Word Clouds, Sentiment Analysis and Topic Modeling

Primary LanguageJupyter Notebook

Text Analytics for National Institutes of Health

Word Clouds, Sentiment Analysis and Topic Modeling on Counseling data

Text Analytics on problems (grievance) and answers(support) of online forum for mental health - https://forums.psychcentral.com

Libraries used: dplyr, tidytext, ggplot2, SnowballC, wordcloud, reshape2, RTextTools, tm, wordcloud, topicmodels, slam, ldatuning

Work done:

  • Stemming - stripping affixes such as 'ed', 'ing', 'tion' etc. Ex. stemming 'walked' returns walk.
  • Lemmatization - a more intelligent way of cleaning text data where words are converted to its root words using a dictionary.

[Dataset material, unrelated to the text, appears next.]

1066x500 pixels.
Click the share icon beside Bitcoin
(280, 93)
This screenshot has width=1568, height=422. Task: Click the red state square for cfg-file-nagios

Ex. lemmatizing 'is' returns 'be'.
  • Word Tokenization
  • Top words in the questions and answers before removing stop words
  • Top words in the questions and answers after removing stop words
  • World cloud of the words in the questions and answers
  • Sentiment Analysis - Identifying the positive and negative words
  • Topic Modeling Arriving at the best number of topics is determined by the metrics obtained from the principles of :
    • Griffiths2004
    • CaoJuan2009
    • Arun2010
    • Deveaud2014

Number of topics identified in questions = 4
Number of topics identified in answers = 9

From the topics identified from q_contents, which talks about people expressing their mental difficulties, it is found that anxiety, depression, work related problems, school related problems (maybe bullying from friends), relationship problems, less support from parents, family problems etc. can be the top reasons for mental disorder in the society.